The Canadian Auto Workers (CAW) Airline Local 2002, which represents 3,800 employees, said it expects Air Canada to respond to its concerns by Friday.

CAW is the only one of the carrier's five unions that has not yet backed the company's request to extend a special pension funding agreement with Ottawa by 10 years to 2024.

The union said it was doing its due diligence and understood the seriousness of the pension shortfall.

"The current deficit - under normal funding requirements - has reached a level that threatens Air Canada's survival," the union said in a statement.

Air Canada's pension deficit stood at C$4.2 billion as of Jan. 1, largely because of extraordinarily low interest rates, and is widely viewed as an existential threat if the company were forced to fund the plan under normal rules.

In 2009, Air Canada won agreement from the government to allow it a moratorium on making any special payments to reduce its defined-benefit pension deficit through 2010, and then a cap on special payments that would rise from C$150 million in 2011 to C$225 million in 2013.

The agreement is due to expire in Jan. 30, 2014, and Air Canada is pressing Ottawa to extend the cap another decade.

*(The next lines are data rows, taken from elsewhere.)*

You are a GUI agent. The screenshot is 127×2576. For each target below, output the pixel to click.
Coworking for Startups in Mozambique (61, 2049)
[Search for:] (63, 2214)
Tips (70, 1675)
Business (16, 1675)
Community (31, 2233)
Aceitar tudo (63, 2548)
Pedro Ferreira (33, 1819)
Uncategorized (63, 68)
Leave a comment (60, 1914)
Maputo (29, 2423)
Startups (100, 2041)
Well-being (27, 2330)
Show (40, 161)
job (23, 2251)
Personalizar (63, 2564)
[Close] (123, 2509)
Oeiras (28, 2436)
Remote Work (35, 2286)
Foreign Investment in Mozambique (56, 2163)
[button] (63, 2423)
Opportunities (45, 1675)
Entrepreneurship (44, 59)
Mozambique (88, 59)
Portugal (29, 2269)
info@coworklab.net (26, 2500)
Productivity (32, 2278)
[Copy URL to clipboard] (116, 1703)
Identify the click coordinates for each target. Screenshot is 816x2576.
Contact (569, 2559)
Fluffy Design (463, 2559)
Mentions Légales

Finance Minister Jim Flaherty has said he would only consider granting the extension if the airline had the support of current unionized workers and pensioners - representing 27,000 employees and 25,000 retirees - as well as the country's financial regulator OSFI.

Two of Air Canada's unions supported the request as a condition of their arbitrated settlements and two others have also agreed.

In exchange for CAW's support, the company has offered to extend a deadline for implementation of new pension rules for employees by one year to Jan. 1, 2014.

While the union called this a positive development, it said the new timetable causes problems for employees who had already opted for voluntary retirement in the belief the new rules would come into effect on Jan. 1, 2013. Others who didn't take that option may now consider doing it a year later, he said.

Both groups should be given a chance to change their plans, the union said.

"We have moved quickly but await the company's response to ensure that no one would be harmed by such an undertaking. Air Canada is to respond by Oct. 5, 2012," the CAW said.